[[ The data, beginning ]]

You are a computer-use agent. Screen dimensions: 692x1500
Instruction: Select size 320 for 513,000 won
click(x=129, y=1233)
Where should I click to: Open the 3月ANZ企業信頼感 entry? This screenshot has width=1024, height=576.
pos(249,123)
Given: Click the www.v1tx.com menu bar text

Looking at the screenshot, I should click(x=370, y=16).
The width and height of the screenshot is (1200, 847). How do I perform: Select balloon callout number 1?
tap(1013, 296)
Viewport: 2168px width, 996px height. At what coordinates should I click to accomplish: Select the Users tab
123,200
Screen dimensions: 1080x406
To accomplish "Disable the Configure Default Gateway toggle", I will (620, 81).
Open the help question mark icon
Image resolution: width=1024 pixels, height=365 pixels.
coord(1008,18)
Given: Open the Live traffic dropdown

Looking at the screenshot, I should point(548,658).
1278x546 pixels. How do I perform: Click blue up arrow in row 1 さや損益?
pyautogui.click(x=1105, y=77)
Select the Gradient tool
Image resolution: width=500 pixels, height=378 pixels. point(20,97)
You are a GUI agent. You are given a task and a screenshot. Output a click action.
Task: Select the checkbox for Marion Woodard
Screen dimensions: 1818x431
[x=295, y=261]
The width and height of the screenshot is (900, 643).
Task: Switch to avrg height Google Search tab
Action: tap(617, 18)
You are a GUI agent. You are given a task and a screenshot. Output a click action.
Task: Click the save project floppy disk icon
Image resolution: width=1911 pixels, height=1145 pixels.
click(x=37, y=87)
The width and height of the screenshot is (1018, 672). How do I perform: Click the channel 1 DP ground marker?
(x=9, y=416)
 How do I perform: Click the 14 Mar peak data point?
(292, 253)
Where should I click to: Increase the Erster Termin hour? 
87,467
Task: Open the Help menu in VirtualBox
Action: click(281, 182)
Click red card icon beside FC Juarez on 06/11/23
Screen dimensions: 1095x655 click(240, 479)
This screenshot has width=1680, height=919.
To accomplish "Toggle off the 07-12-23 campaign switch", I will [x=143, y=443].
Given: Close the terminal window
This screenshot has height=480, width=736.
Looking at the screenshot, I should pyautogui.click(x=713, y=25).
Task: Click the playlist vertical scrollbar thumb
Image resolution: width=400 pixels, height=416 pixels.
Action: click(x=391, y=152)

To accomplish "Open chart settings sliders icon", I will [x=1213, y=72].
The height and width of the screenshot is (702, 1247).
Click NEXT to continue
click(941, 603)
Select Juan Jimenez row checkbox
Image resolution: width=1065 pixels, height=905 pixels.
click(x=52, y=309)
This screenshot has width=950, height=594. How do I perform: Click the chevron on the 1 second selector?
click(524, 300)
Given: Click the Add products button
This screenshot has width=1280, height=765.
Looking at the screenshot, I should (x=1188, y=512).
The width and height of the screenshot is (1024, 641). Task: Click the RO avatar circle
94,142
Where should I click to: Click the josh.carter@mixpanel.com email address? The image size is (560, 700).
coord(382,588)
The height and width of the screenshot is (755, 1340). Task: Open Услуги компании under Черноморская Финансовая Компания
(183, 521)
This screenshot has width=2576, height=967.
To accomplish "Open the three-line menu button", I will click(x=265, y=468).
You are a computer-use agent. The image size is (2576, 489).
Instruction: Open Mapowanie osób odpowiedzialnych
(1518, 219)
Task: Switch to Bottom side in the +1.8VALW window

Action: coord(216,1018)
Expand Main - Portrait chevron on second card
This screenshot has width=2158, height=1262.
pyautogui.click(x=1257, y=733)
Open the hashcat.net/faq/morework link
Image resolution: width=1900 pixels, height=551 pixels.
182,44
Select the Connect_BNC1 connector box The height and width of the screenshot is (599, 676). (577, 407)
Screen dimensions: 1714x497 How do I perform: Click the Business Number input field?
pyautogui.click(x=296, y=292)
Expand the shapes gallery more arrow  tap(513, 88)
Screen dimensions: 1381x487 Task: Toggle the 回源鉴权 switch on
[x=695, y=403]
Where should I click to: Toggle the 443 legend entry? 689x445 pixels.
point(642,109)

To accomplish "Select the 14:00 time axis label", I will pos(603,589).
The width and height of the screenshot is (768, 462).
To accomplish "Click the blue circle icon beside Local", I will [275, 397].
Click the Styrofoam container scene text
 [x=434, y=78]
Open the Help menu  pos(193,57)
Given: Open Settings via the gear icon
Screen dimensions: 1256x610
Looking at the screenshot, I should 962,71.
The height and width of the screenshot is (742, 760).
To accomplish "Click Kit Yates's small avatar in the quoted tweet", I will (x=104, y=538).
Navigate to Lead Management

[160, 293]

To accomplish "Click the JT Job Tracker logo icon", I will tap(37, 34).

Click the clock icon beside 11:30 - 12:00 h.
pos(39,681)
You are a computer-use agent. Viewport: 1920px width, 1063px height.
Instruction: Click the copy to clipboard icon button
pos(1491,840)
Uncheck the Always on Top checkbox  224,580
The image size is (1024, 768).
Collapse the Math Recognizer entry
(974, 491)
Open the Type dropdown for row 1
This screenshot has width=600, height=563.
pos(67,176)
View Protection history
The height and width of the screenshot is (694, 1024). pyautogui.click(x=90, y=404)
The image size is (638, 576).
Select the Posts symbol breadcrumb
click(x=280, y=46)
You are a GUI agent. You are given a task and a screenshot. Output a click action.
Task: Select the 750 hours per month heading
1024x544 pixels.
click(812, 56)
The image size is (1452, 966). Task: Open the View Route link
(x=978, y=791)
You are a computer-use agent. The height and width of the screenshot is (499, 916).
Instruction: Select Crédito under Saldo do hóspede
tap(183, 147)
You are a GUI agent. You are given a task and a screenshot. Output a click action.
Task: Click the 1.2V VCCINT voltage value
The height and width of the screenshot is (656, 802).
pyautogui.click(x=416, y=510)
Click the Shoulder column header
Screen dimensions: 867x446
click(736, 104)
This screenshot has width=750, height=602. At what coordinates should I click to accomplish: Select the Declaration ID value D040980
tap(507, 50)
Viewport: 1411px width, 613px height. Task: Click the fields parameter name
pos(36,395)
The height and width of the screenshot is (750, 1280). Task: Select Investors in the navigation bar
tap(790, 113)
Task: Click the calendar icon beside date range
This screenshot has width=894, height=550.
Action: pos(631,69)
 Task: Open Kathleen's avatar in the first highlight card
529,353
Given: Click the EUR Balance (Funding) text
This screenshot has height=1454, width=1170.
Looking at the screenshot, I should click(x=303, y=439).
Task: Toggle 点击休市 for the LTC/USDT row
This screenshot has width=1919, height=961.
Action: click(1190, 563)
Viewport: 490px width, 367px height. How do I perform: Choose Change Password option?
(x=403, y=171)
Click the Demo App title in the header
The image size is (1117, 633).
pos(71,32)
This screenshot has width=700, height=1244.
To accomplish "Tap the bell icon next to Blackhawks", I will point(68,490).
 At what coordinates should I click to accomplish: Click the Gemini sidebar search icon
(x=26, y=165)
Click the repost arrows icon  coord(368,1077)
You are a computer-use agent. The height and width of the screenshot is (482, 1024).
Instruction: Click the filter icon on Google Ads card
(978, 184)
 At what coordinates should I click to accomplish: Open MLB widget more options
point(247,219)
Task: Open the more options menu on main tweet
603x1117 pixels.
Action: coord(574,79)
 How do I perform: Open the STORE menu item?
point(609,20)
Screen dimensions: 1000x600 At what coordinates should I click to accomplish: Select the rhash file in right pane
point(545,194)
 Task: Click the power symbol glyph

[[ The data, end ]]

§ What you will do:
Keeping every word as it is, repeat all of the records.

§ Written reply:
You are a computer-use agent. Screen dimensions: 692x1500
Instruction: Select size 320 for 513,000 won
click(x=129, y=1233)
Where should I click to: Open the 3月ANZ企業信頼感 entry? This screenshot has width=1024, height=576.
pos(249,123)
Given: Click the www.v1tx.com menu bar text

Looking at the screenshot, I should click(x=370, y=16).
The width and height of the screenshot is (1200, 847). How do I perform: Select balloon callout number 1?
tap(1013, 296)
Viewport: 2168px width, 996px height. At what coordinates should I click to accomplish: Select the Users tab
123,200
Screen dimensions: 1080x406
To accomplish "Disable the Configure Default Gateway toggle", I will (620, 81).
Open the help question mark icon
Image resolution: width=1024 pixels, height=365 pixels.
coord(1008,18)
Given: Open the Live traffic dropdown

Looking at the screenshot, I should point(548,658).
1278x546 pixels. How do I perform: Click blue up arrow in row 1 さや損益?
pyautogui.click(x=1105, y=77)
Select the Gradient tool
Image resolution: width=500 pixels, height=378 pixels. point(20,97)
You are a GUI agent. You are given a task and a screenshot. Output a click action.
Task: Select the checkbox for Marion Woodard
Screen dimensions: 1818x431
[x=295, y=261]
The width and height of the screenshot is (900, 643).
Task: Switch to avrg height Google Search tab
Action: tap(617, 18)
You are a GUI agent. You are given a task and a screenshot. Output a click action.
Task: Click the save project floppy disk icon
Image resolution: width=1911 pixels, height=1145 pixels.
click(x=37, y=87)
The width and height of the screenshot is (1018, 672). How do I perform: Click the channel 1 DP ground marker?
(x=9, y=416)
 How do I perform: Click the 14 Mar peak data point?
(292, 253)
Where should I click to: Increase the Erster Termin hour? 
87,467
Task: Open the Help menu in VirtualBox
Action: click(281, 182)
Click red card icon beside FC Juarez on 06/11/23
Screen dimensions: 1095x655 click(240, 479)
This screenshot has width=1680, height=919.
To accomplish "Toggle off the 07-12-23 campaign switch", I will [x=143, y=443].
Given: Close the terminal window
This screenshot has height=480, width=736.
Looking at the screenshot, I should pyautogui.click(x=713, y=25).
Task: Click the playlist vertical scrollbar thumb
Image resolution: width=400 pixels, height=416 pixels.
Action: click(x=391, y=152)

To accomplish "Open chart settings sliders icon", I will [x=1213, y=72].
The height and width of the screenshot is (702, 1247).
Click NEXT to continue
click(941, 603)
Select Juan Jimenez row checkbox
Image resolution: width=1065 pixels, height=905 pixels.
click(x=52, y=309)
This screenshot has width=950, height=594. How do I perform: Click the chevron on the 1 second selector?
click(524, 300)
Given: Click the Add products button
This screenshot has width=1280, height=765.
Looking at the screenshot, I should (x=1188, y=512).
The width and height of the screenshot is (1024, 641). Task: Click the RO avatar circle
94,142
Where should I click to: Click the josh.carter@mixpanel.com email address? The image size is (560, 700).
coord(382,588)
The height and width of the screenshot is (755, 1340). Task: Open Услуги компании under Черноморская Финансовая Компания
(183, 521)
This screenshot has width=2576, height=967.
To accomplish "Open the three-line menu button", I will click(x=265, y=468).
You are a computer-use agent. The image size is (2576, 489).
Instruction: Open Mapowanie osób odpowiedzialnych
(1518, 219)
Task: Switch to Bottom side in the +1.8VALW window

Action: coord(216,1018)
Expand Main - Portrait chevron on second card
This screenshot has width=2158, height=1262.
pyautogui.click(x=1257, y=733)
Open the hashcat.net/faq/morework link
Image resolution: width=1900 pixels, height=551 pixels.
182,44
Select the Connect_BNC1 connector box The height and width of the screenshot is (599, 676). (577, 407)
Screen dimensions: 1714x497 How do I perform: Click the Business Number input field?
pyautogui.click(x=296, y=292)
Expand the shapes gallery more arrow  tap(513, 88)
Screen dimensions: 1381x487 Task: Toggle the 回源鉴权 switch on
[x=695, y=403]
Where should I click to: Toggle the 443 legend entry? 689x445 pixels.
point(642,109)

To accomplish "Select the 14:00 time axis label", I will pos(603,589).
The width and height of the screenshot is (768, 462).
To accomplish "Click the blue circle icon beside Local", I will [275, 397].
Click the Styrofoam container scene text
 [x=434, y=78]
Open the Help menu  pos(193,57)
Given: Open Settings via the gear icon
Screen dimensions: 1256x610
Looking at the screenshot, I should 962,71.
The height and width of the screenshot is (742, 760).
To accomplish "Click Kit Yates's small avatar in the quoted tweet", I will (x=104, y=538).
Navigate to Lead Management

[160, 293]

To accomplish "Click the JT Job Tracker logo icon", I will tap(37, 34).

Click the clock icon beside 11:30 - 12:00 h.
pos(39,681)
You are a computer-use agent. Viewport: 1920px width, 1063px height.
Instruction: Click the copy to clipboard icon button
pos(1491,840)
Uncheck the Always on Top checkbox  224,580
The image size is (1024, 768).
Collapse the Math Recognizer entry
(974, 491)
Open the Type dropdown for row 1
This screenshot has width=600, height=563.
pos(67,176)
View Protection history
The height and width of the screenshot is (694, 1024). pyautogui.click(x=90, y=404)
The image size is (638, 576).
Select the Posts symbol breadcrumb
click(x=280, y=46)
You are a GUI agent. You are given a task and a screenshot. Output a click action.
Task: Select the 750 hours per month heading
1024x544 pixels.
click(812, 56)
The image size is (1452, 966). Task: Open the View Route link
(x=978, y=791)
You are a computer-use agent. The height and width of the screenshot is (499, 916).
Instruction: Select Crédito under Saldo do hóspede
tap(183, 147)
You are a GUI agent. You are given a task and a screenshot. Output a click action.
Task: Click the 1.2V VCCINT voltage value
The height and width of the screenshot is (656, 802).
pyautogui.click(x=416, y=510)
Click the Shoulder column header
Screen dimensions: 867x446
click(736, 104)
This screenshot has width=750, height=602. At what coordinates should I click to accomplish: Select the Declaration ID value D040980
tap(507, 50)
Viewport: 1411px width, 613px height. Task: Click the fields parameter name
pos(36,395)
The height and width of the screenshot is (750, 1280). Task: Select Investors in the navigation bar
tap(790, 113)
Task: Click the calendar icon beside date range
This screenshot has width=894, height=550.
Action: pos(631,69)
 Task: Open Kathleen's avatar in the first highlight card
529,353
Given: Click the EUR Balance (Funding) text
This screenshot has height=1454, width=1170.
Looking at the screenshot, I should click(x=303, y=439).
Task: Toggle 点击休市 for the LTC/USDT row
This screenshot has width=1919, height=961.
Action: click(1190, 563)
Viewport: 490px width, 367px height. How do I perform: Choose Change Password option?
(x=403, y=171)
Click the Demo App title in the header
The image size is (1117, 633).
pos(71,32)
This screenshot has width=700, height=1244.
To accomplish "Tap the bell icon next to Blackhawks", I will point(68,490).
 At what coordinates should I click to accomplish: Click the Gemini sidebar search icon
(x=26, y=165)
Click the repost arrows icon  coord(368,1077)
You are a computer-use agent. The height and width of the screenshot is (482, 1024).
Instruction: Click the filter icon on Google Ads card
(978, 184)
 At what coordinates should I click to accomplish: Open MLB widget more options
point(247,219)
Task: Open the more options menu on main tweet
603x1117 pixels.
Action: coord(574,79)
 How do I perform: Open the STORE menu item?
point(609,20)
Screen dimensions: 1000x600 At what coordinates should I click to accomplish: Select the rhash file in right pane
point(545,194)
 Task: Click the power symbol glyph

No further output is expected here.